Wirtschaft, Biosphärenreservat und Tourismus

Nach Ideen der UNESCO ist innerhalb eines Biosphärenreservat ein Ausgleich zu schaffen zwischen Ökologie, Ökonomie und sozialen Belangen. Der NUV muss auf Grund der Erfahrungen aus der Vergangenheit (Vorstudie zum Biosphärenreservat) befürchten, dass ein solcher Konsens in Nordhausen nicht unvoreingenommen gefunden wird. Das Biosphärenreservat, so die berechtigte Befürchtung, wird eine einseitige, ökologielastige Ausprägung haben, die von der Wirtschaft nicht akzeptiert werden kann. Eher ist anzunehmen, dass die Intention der Befürworter eines Biosphärenreservates primär die Verhinderung von Wirtschaft und insbesondere der Rohstoffwirtschaft ist.

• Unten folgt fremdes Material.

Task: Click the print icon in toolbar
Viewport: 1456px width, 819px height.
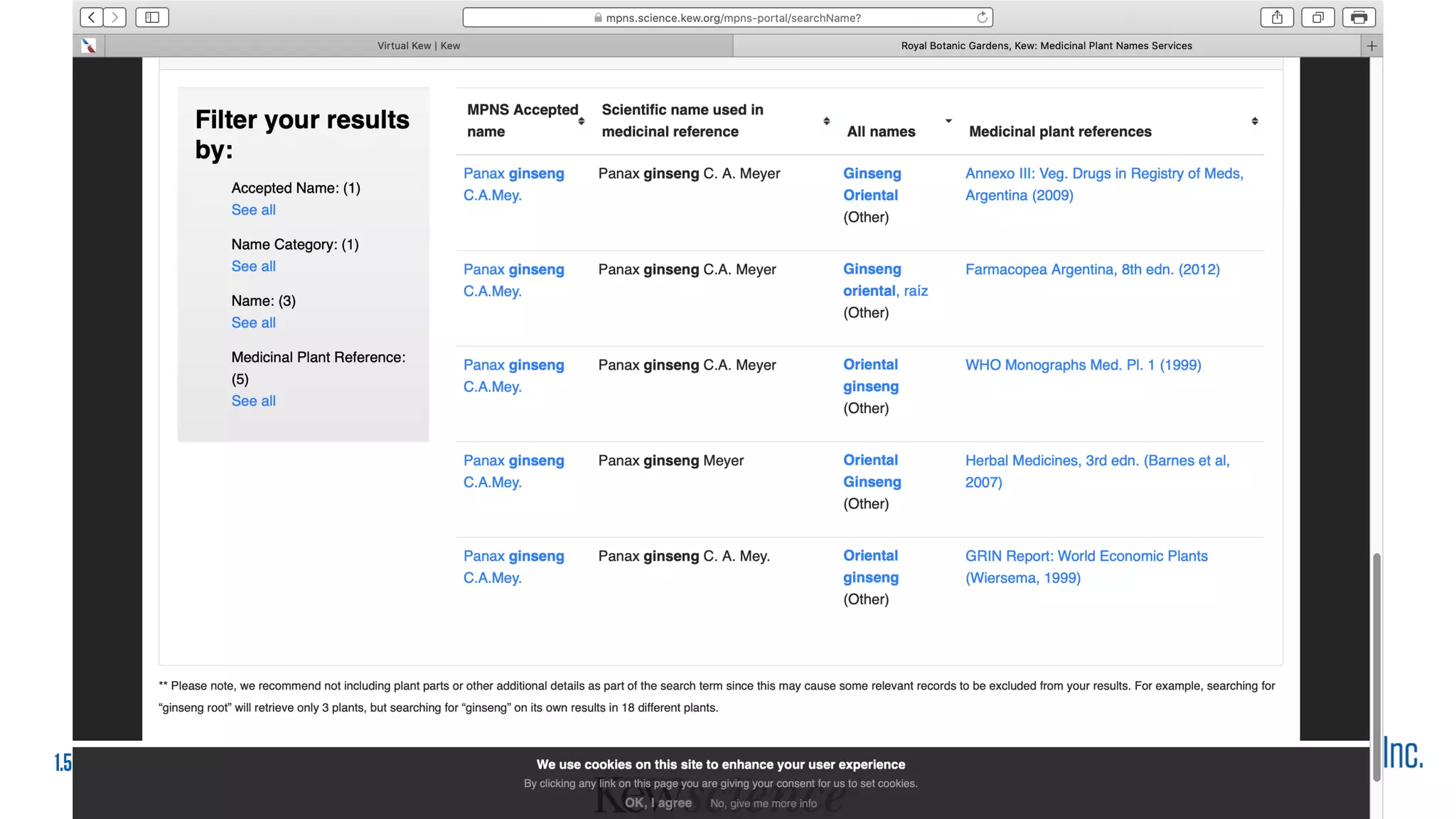Action: pyautogui.click(x=1359, y=17)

Am Beispiel des Biosphärenreservates Rhön wird deutlich, welch unterschiedliche Effekte eine solche Schutzkategorie hat. Während in Bayern und Hessen, die über eine gut ausgebildete und starke Wirtschaft-, Industrie- und Tourismusinfrastruktur bereits verfügen, das Biosphärenreservat durchaus noch einen zusätzlichen Vermarktungsvorteil bringen kann, hemmt ein Biosphärenreservat in einer strukturschwachen Region, wie in der Thür. Rhön, eher die wirtschaftliche Entwicklung, auch im Tourismus. Daher kann für den LK Nordhausen nur die dringende Empfehlung lauten, ein Biosphärenreservat zum jetzigen Zeitpunkt abzulehnen, da noch ein Erhebliches an Wirtschafts- und Infrastrukturentwicklung zu leisten ist.

Die Biosphärenreservatsverwaltung wird zu einer eigenständigen und zusätzlichen Genehmigungsbehörde, die Projekte nicht nur erschweren, in bestimmten Zonen z. T. verhindern können.